# Task to carry out
Rewrite the records below as a Markdown table with two columns, Row and Line, giving each line its own numbered row and leaving out blank lines.

# Entries supplied
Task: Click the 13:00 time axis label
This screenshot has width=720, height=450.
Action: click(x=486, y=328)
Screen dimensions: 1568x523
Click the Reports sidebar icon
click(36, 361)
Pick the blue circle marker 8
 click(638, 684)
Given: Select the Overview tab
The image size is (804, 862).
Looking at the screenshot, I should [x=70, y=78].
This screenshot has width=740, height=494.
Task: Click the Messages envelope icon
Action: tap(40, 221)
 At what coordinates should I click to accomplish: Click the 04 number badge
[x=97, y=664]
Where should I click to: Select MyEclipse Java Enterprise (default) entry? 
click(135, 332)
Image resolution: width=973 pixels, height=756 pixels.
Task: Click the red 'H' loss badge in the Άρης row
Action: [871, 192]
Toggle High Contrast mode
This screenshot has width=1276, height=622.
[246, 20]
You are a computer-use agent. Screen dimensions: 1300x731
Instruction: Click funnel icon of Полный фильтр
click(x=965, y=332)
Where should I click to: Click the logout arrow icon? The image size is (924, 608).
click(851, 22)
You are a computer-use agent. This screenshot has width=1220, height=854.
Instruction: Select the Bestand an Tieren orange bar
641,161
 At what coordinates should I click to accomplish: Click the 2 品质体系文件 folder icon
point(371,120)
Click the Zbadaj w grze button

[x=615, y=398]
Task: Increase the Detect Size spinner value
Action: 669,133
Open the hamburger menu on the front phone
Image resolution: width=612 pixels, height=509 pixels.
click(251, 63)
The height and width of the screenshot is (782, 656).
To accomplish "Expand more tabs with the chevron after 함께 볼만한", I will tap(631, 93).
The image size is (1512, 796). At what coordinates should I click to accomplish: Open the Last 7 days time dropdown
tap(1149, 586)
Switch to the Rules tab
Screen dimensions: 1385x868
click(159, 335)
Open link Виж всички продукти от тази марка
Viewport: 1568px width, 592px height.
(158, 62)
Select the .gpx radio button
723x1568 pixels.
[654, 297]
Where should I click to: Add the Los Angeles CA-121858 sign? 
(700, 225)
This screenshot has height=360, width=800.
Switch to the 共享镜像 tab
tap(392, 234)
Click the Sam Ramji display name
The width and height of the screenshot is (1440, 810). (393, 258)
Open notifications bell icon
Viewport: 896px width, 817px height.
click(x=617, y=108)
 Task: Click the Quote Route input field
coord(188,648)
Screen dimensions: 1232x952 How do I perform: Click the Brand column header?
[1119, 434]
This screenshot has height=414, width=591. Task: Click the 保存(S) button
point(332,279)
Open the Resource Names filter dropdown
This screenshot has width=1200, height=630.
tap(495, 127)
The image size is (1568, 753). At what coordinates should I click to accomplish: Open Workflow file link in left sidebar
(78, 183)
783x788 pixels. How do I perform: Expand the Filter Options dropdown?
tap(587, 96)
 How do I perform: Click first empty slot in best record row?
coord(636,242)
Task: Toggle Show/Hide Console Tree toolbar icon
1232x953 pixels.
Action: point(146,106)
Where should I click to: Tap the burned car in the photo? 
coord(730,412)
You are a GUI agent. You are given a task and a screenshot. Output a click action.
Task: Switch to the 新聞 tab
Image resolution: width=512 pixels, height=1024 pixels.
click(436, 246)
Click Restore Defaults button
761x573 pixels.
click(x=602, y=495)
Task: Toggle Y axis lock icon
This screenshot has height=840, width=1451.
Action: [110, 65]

# Exercise result
| Row | Line |
|---|---|
| 1 | Task: Click the 13:00 time axis label |
| 2 | This screenshot has width=720, height=450. |
| 3 | Action: click(x=486, y=328) |
| 4 | Screen dimensions: 1568x523 |
| 5 | Click the Reports sidebar icon |
| 6 | click(36, 361) |
| 7 | Pick the blue circle marker 8 |
| 8 |  click(638, 684) |
| 9 | Given: Select the Overview tab |
| 10 | The image size is (804, 862). |
| 11 | Looking at the screenshot, I should [x=70, y=78]. |
| 12 | This screenshot has width=740, height=494. |
| 13 | Task: Click the Messages envelope icon |
| 14 | Action: tap(40, 221) |
| 15 |  At what coordinates should I click to accomplish: Click the 04 number badge |
| 16 | [x=97, y=664] |
| 17 | Where should I click to: Select MyEclipse Java Enterprise (default) entry?  |
| 18 | click(135, 332) |
| 19 | Image resolution: width=973 pixels, height=756 pixels. |
| 20 | Task: Click the red 'H' loss badge in the Άρης row |
| 21 | Action: [871, 192] |
| 22 | Toggle High Contrast mode |
| 23 | This screenshot has width=1276, height=622. |
| 24 | [246, 20] |
| 25 | You are a computer-use agent. Screen dimensions: 1300x731 |
| 26 | Instruction: Click funnel icon of Полный фильтр |
| 27 | click(x=965, y=332) |
| 28 | Where should I click to: Click the logout arrow icon? The image size is (924, 608). |
| 29 | click(851, 22) |
| 30 | You are a computer-use agent. This screenshot has width=1220, height=854. |
| 31 | Instruction: Select the Bestand an Tieren orange bar |
| 32 | 641,161 |
| 33 |  At what coordinates should I click to accomplish: Click the 2 品质体系文件 folder icon |
| 34 | point(371,120) |
| 35 | Click the Zbadaj w grze button |
| 36 | [x=615, y=398] |
| 37 | Task: Increase the Detect Size spinner value |
| 38 | Action: 669,133 |
| 39 | Open the hamburger menu on the front phone |
| 40 | Image resolution: width=612 pixels, height=509 pixels. |
| 41 | click(251, 63) |
| 42 | The height and width of the screenshot is (782, 656). |
| 43 | To accomplish "Expand more tabs with the chevron after 함께 볼만한", I will tap(631, 93). |
| 44 | The image size is (1512, 796). At what coordinates should I click to accomplish: Open the Last 7 days time dropdown |
| 45 | tap(1149, 586) |
| 46 | Switch to the Rules tab |
| 47 | Screen dimensions: 1385x868 |
| 48 | click(159, 335) |
| 49 | Open link Виж всички продукти от тази марка |
| 50 | Viewport: 1568px width, 592px height. |
| 51 | (158, 62) |
| 52 | Select the .gpx radio button |
| 53 | 723x1568 pixels. |
| 54 | [654, 297] |
| 55 | Where should I click to: Add the Los Angeles CA-121858 sign?  |
| 56 | (700, 225) |
| 57 | This screenshot has height=360, width=800. |
| 58 | Switch to the 共享镜像 tab |
| 59 | tap(392, 234) |
| 60 | Click the Sam Ramji display name |
| 61 | The width and height of the screenshot is (1440, 810). (393, 258) |
| 62 | Open notifications bell icon |
| 63 | Viewport: 896px width, 817px height. |
| 64 | click(x=617, y=108) |
| 65 |  Task: Click the Quote Route input field |
| 66 | coord(188,648) |
| 67 | Screen dimensions: 1232x952 How do I perform: Click the Brand column header? |
| 68 | [1119, 434] |
| 69 | This screenshot has height=414, width=591. Task: Click the 保存(S) button |
| 70 | point(332,279) |
| 71 | Open the Resource Names filter dropdown |
| 72 | This screenshot has width=1200, height=630. |
| 73 | tap(495, 127) |
| 74 | The image size is (1568, 753). At what coordinates should I click to accomplish: Open Workflow file link in left sidebar |
| 75 | (78, 183) |
| 76 | 783x788 pixels. How do I perform: Expand the Filter Options dropdown? |
| 77 | tap(587, 96) |
| 78 |  How do I perform: Click first empty slot in best record row? |
| 79 | coord(636,242) |
| 80 | Task: Toggle Show/Hide Console Tree toolbar icon |
| 81 | 1232x953 pixels. |
| 82 | Action: point(146,106) |
| 83 | Where should I click to: Tap the burned car in the photo?  |
| 84 | coord(730,412) |
| 85 | You are a GUI agent. You are given a task and a screenshot. Output a click action. |
| 86 | Task: Switch to the 新聞 tab |
| 87 | Image resolution: width=512 pixels, height=1024 pixels. |
| 88 | click(436, 246) |
| 89 | Click Restore Defaults button |
| 90 | 761x573 pixels. |
| 91 | click(x=602, y=495) |
| 92 | Task: Toggle Y axis lock icon |
| 93 | This screenshot has height=840, width=1451. |
| 94 | Action: [110, 65] |